Worried households cut back on energy and food

Woman adjusts thermostatImage source, Getty Images

More than half of UK homes have reduced the amount of gas and electricity they use as worries about the cost of living grow, new data shows.

The Office for National Statistics (ONS) also found that high numbers of people are spending less on food.

The rate of inflation is rising at its fastest rate in decades due to factors such as high energy prices.

The ONS said around three-quarters of households were "somewhat worried" or "very worried" about growing costs.

Wage growth is failing to keep up with inflation - the rate at which prices rise - leaving many households struggling.

Inflation reached a 40-year high of 9% in April.

In a survey covering 25 May to 5 June, the ONS said 52% of respondents said they were using less energy around the house.

The survey also found that 41% were spending less on food and "essentials".

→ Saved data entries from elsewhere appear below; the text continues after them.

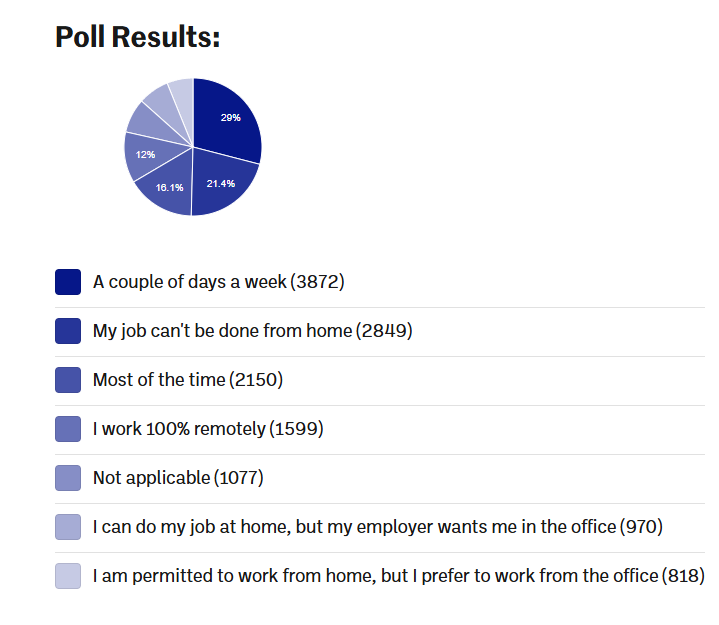Image resolution: width=719 pixels, height=625 pixels.
Task: Select the 'Most of the time (2150)' label
Action: click(x=188, y=380)
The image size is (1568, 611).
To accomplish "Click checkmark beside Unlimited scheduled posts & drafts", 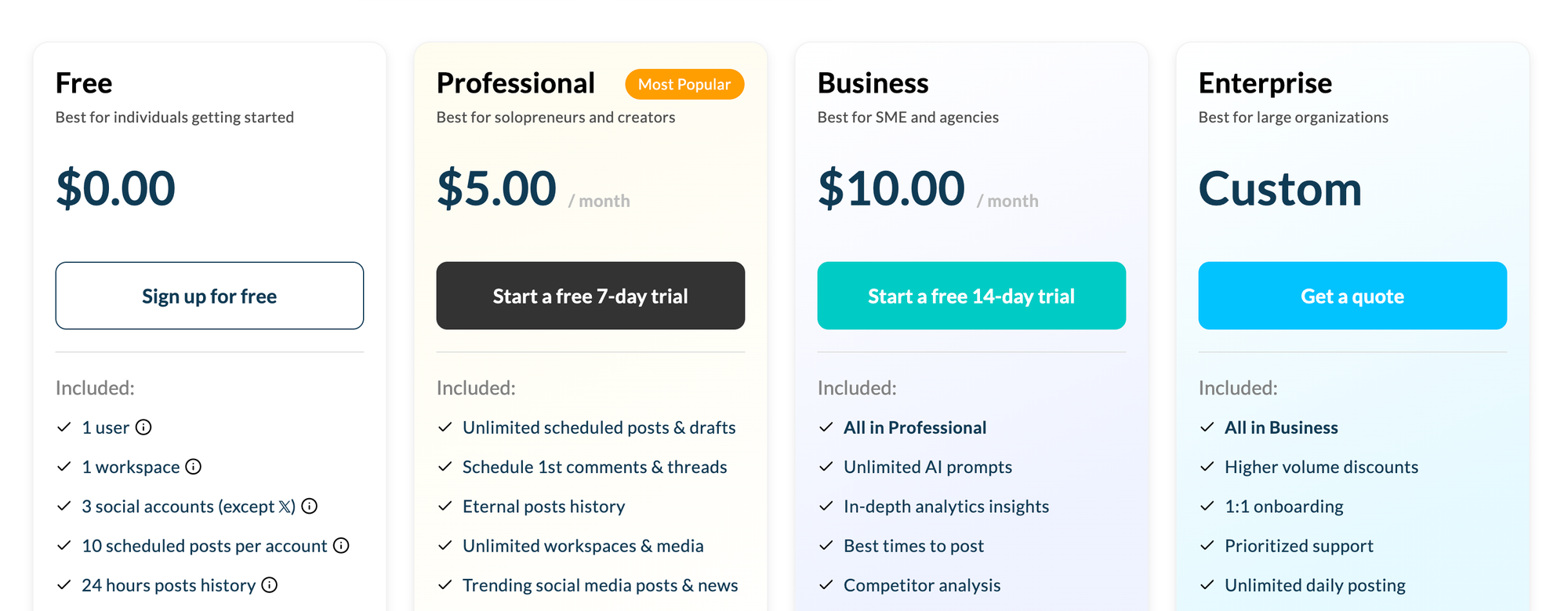I will 445,427.
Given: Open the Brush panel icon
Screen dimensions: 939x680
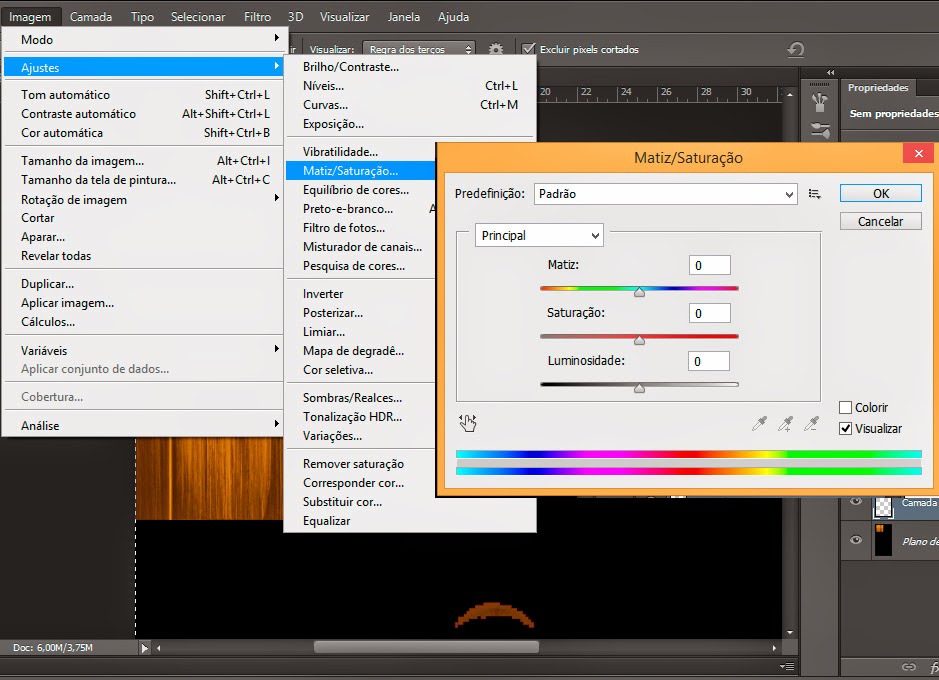Looking at the screenshot, I should [x=820, y=102].
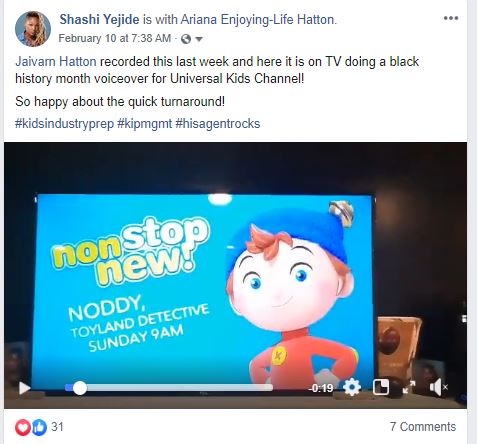Open Shashi Yejide's profile picture

pos(33,29)
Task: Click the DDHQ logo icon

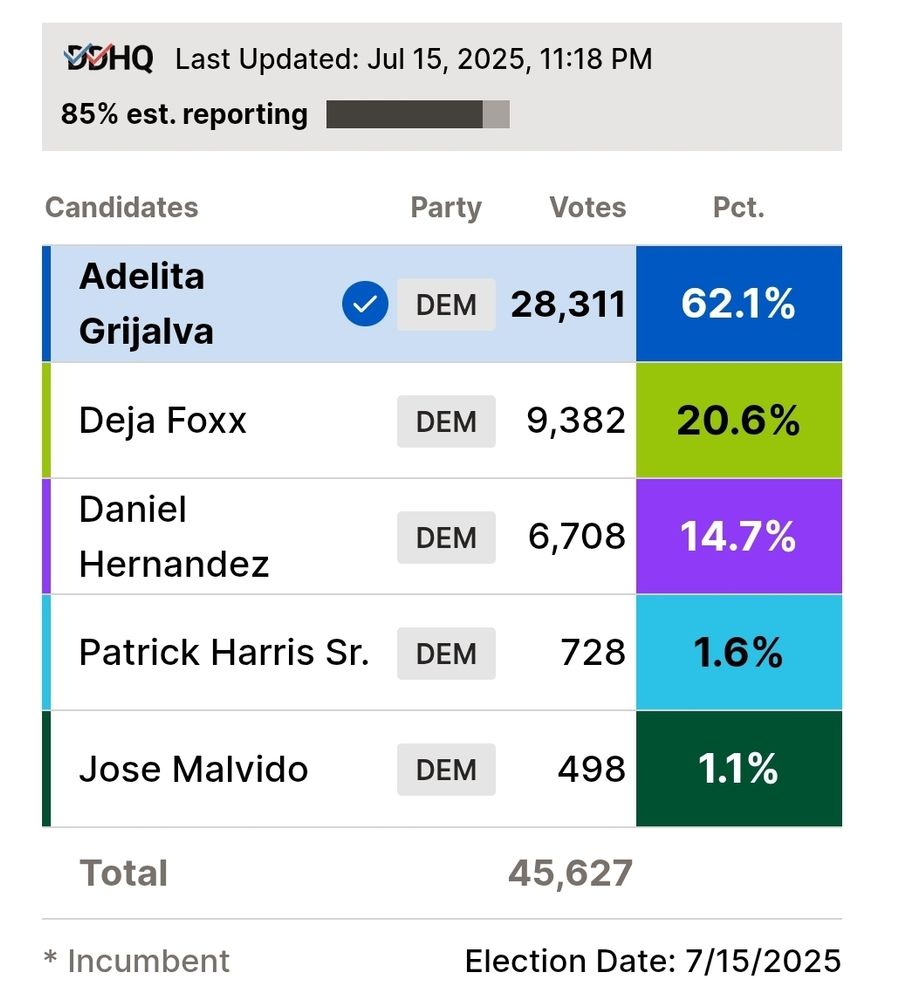Action: point(108,58)
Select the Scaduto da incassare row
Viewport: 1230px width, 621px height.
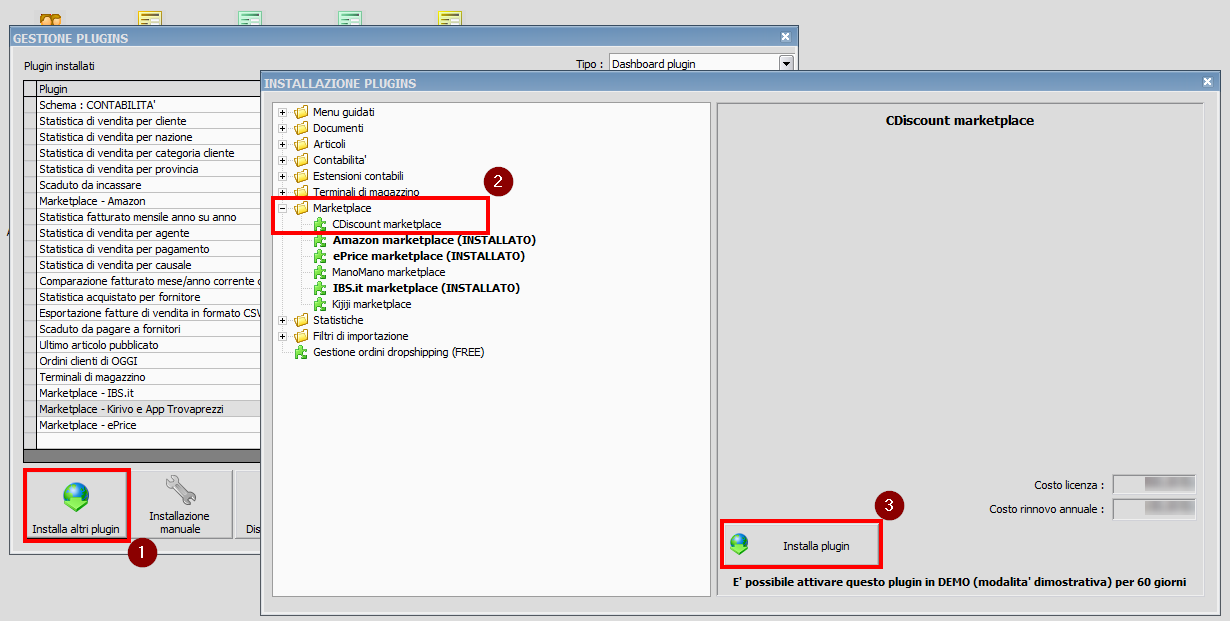tap(90, 185)
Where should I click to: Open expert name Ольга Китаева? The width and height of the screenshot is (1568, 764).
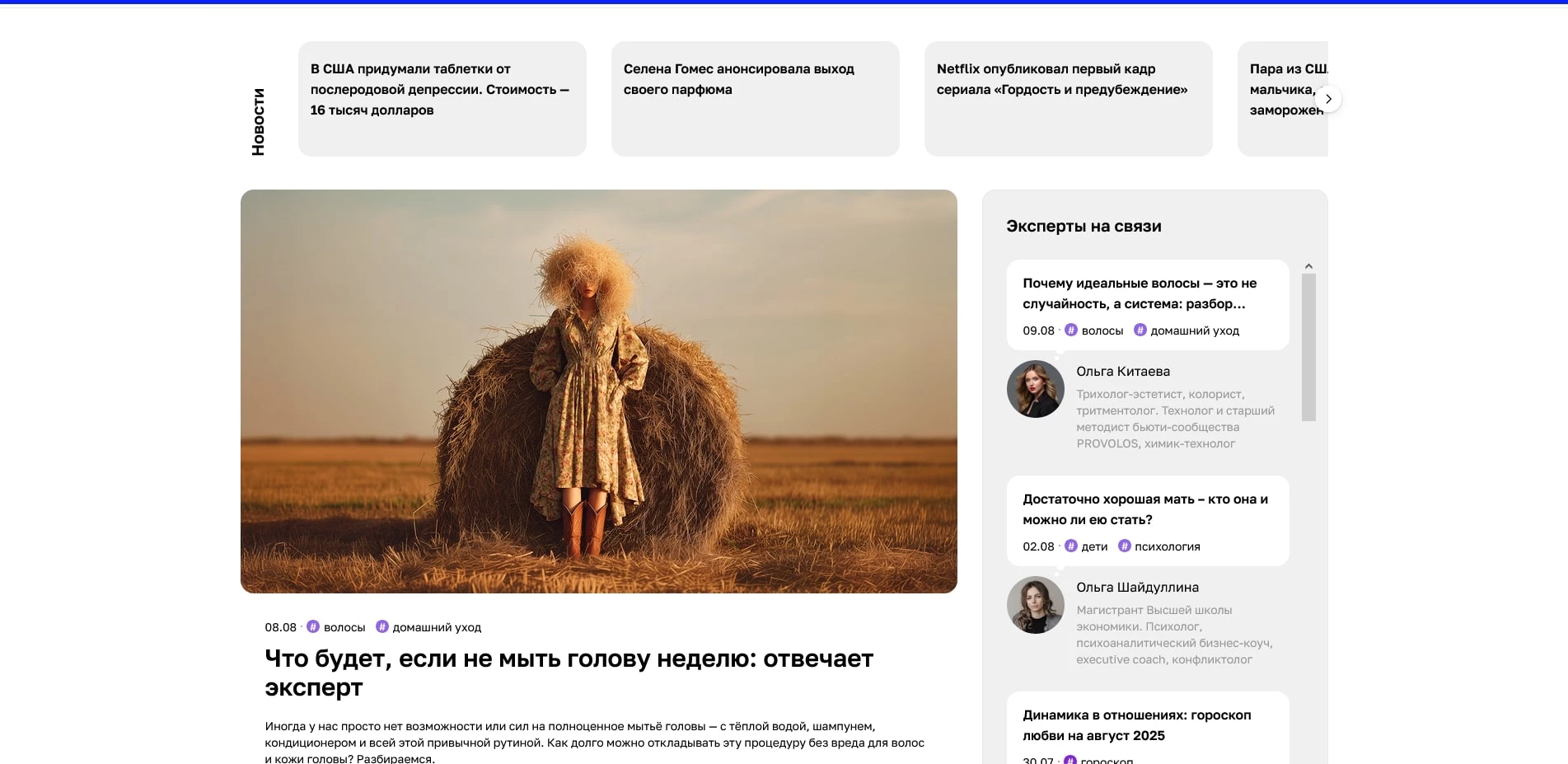click(1122, 372)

Around 9 in 10 adults said their cost of living had risen over the past month, with food shopping, gas and electricity bills and the price of fuel the most common reasons given.

Higher manufacturing and supply costs are lifting food prices. The war in Ukraine, which is a major provider of grains and fertilizer globally, has had a major impact.

Russia, which launched an assault on Ukraine in February, is one of the world's largest oil suppliers and is facing widespread sanctions following its attack.

The ONS said 40% of those questioned said that they were cutting back on non-essential journeys in their vehicles. This week, petrol prices in the UK reached a new high, meaning it now costs £100 to fill a 55-litre car.

Meanwhile, energy bills have soared, with the average household seeing a 54% increase in April when the price cap - the maximum amount per unit suppliers can charge in England, Scotland and Wales - rose. Bills are expected to rise even further in October.

The government has announced a range of measures to help people cope with rising costs, including a £400 discount on fuel bills for all UK households in October.

More than eight million low-income households will also get an additional £650.